Even if your company doesn't require quality assurance audits by law or as apart of a contract, they can be an important part of your overall quality management.

Tip

A quality assurance audit is a systematic inspection of a quality management system to ensure it complies with quality requirements. Those requirements could be the company's quality requirements, those set by a customer or those set by the government.

The Three Components of Quality

While quality assurance and quality control are often used interchangeably, they are actually two different aspects of a quality management system.

  • Quality Management (QM): How you ensure your products and services meet specified criteria for excellence. This includes quality policies, quality assurance, quality control and quality improvement. 
  • Quality Assurance (QA): The activities and systems within your company that are put in place to ensure your products or services meet your quality requirements. 
  • Quality Control (QC): Includes activities and systems that check or inspect your products or services to ensure quality assurance systems are working. 

As a basic illustration of a quality management system, suppose you made chocolate and wanted to ensure every box contained 12 pieces of chocolate without fail, so you tell the packager to pause and look at each box before putting the lid on (QA). Then, once an hour, the manager opens a random box to make sure it is actually full (QC).

Quality Assurance Audits

A quality assurance audit is an independent process for examining and evaluating your QA systems, procedures and policies to ensure they produce the quality levels expected.

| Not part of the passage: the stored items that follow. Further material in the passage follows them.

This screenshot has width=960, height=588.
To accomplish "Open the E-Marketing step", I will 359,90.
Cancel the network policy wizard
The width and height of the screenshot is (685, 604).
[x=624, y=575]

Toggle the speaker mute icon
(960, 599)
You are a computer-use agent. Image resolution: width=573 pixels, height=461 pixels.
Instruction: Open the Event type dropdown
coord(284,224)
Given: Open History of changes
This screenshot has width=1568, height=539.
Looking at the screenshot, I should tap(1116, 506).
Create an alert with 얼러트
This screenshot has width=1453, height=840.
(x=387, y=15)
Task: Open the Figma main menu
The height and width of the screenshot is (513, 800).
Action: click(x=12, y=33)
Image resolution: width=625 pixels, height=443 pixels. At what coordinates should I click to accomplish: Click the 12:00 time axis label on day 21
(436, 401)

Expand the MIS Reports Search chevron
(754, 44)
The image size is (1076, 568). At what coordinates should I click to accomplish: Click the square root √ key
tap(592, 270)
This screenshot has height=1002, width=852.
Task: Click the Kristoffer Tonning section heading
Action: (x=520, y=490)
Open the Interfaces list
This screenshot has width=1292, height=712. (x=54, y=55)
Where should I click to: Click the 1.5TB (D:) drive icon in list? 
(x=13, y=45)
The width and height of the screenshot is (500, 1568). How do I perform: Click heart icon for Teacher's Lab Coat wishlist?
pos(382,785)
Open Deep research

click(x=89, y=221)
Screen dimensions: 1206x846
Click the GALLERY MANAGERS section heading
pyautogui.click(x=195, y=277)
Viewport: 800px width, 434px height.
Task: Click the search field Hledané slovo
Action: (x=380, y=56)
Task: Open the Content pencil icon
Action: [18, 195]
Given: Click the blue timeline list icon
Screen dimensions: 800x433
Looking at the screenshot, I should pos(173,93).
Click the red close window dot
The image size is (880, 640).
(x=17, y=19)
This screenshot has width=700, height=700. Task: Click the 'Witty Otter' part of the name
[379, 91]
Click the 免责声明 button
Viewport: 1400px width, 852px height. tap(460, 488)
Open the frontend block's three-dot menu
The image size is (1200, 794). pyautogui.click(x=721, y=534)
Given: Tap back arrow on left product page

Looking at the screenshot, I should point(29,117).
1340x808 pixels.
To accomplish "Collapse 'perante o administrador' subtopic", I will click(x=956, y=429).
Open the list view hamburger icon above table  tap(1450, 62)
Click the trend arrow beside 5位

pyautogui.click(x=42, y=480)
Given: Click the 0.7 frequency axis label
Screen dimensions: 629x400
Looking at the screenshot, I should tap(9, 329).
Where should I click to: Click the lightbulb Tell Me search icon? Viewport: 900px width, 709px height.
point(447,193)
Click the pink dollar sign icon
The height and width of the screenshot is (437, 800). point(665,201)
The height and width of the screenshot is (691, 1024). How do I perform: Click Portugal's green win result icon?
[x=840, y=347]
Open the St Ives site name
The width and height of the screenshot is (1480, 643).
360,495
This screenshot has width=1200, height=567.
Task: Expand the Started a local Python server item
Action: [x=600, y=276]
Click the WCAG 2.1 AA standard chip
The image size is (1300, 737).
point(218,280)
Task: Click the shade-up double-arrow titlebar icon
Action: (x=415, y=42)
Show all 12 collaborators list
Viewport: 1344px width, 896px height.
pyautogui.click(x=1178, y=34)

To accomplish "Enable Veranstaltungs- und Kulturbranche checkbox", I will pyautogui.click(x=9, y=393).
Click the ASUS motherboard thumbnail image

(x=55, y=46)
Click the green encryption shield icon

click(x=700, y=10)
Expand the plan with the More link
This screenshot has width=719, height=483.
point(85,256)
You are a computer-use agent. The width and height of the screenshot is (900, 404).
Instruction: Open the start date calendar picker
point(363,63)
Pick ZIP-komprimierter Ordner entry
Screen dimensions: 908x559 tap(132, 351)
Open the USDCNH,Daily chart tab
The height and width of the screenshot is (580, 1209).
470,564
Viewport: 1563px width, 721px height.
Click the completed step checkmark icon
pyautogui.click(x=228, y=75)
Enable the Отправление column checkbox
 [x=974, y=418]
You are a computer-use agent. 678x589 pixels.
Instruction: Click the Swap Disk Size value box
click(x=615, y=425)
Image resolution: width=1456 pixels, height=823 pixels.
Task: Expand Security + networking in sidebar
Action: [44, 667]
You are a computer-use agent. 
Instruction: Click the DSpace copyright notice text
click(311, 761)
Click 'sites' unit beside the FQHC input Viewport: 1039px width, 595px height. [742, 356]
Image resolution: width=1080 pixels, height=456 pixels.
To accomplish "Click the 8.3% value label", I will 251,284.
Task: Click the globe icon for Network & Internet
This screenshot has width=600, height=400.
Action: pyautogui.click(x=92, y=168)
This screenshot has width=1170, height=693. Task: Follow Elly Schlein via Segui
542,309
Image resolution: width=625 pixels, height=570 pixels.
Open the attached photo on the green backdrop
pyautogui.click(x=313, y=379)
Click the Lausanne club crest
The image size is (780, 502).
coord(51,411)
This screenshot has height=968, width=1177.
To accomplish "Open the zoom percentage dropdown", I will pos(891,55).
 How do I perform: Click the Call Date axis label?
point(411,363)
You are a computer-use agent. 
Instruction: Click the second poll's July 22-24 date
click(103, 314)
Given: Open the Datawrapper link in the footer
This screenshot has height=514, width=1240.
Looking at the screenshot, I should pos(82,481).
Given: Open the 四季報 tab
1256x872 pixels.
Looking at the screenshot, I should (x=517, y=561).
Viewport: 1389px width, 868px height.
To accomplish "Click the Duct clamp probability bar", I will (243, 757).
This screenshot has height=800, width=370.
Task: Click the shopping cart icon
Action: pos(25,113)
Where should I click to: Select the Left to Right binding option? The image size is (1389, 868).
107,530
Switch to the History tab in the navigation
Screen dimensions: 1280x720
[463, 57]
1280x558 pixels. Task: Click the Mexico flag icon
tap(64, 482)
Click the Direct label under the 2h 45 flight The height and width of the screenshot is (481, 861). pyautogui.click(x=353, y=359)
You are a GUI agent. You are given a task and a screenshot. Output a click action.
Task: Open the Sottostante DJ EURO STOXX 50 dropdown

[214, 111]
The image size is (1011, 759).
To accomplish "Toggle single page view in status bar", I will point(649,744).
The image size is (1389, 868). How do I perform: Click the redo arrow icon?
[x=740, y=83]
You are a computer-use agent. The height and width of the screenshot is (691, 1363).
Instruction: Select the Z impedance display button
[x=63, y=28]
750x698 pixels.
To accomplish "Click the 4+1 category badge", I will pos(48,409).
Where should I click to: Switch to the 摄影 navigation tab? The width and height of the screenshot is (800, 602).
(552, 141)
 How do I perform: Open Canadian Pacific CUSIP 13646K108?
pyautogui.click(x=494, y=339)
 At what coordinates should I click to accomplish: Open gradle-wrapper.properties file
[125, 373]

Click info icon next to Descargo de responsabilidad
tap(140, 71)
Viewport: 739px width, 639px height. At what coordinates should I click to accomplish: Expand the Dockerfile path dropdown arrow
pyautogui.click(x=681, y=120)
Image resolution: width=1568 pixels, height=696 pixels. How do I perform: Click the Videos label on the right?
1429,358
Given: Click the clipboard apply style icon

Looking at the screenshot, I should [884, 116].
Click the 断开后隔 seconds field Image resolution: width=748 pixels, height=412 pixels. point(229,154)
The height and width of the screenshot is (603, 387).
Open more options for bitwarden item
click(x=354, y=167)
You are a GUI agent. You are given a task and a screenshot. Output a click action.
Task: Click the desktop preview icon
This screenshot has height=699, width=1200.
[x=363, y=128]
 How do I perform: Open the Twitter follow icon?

With rare exceptions, the terms quality assurance audit, quality management audit and quality control audit usually mean the same thing, unless they are components of a quality assurance audit.

There are three kinds of quality assurance audits:

  1. Process audit: Examines processes, including the resources used and defined requirements within those processes, like weights, times and measurements. It also examines work instructions, flow charts and worker training. 

  2. Product audit: Examines products or services to determine if they meet quality requirements. 

  3. System audit: Examines the quality management system to ensure it meets requirements, such as internal company policies, regulatory requirements or commitments made in a customer contract.

If an audit is done by an employee or manager, it's known as an internal audit. If it's performed by an outside agent, like a consultant, client or a government body like the FDA, it's called an external audit.

Benefits of Quality Audits

The benefits of quality audits are numerous. At a minimum level, for companies that have no choice but to open themselves to audits by government bodies like the FDA, the audit ensures that quality standards set by law are being met and the company can remain open for business — provided it passes the audit, of course.

Customers benefit from quality in audits in that they can rest assured that the products or services they buy will meet the quality levels the company promises. In the business-to-business (B2B) sector, customers may insist on quality audits as part of a contract.

Finally, the company itself benefits from the audit. Customers are more satisfied, returns and complaints decrease and employee morale should improve. In addition to increased sales from satisfied customers, there are direct long-term cost-savings because less time and money is spent replacing or fixing inferior products and services.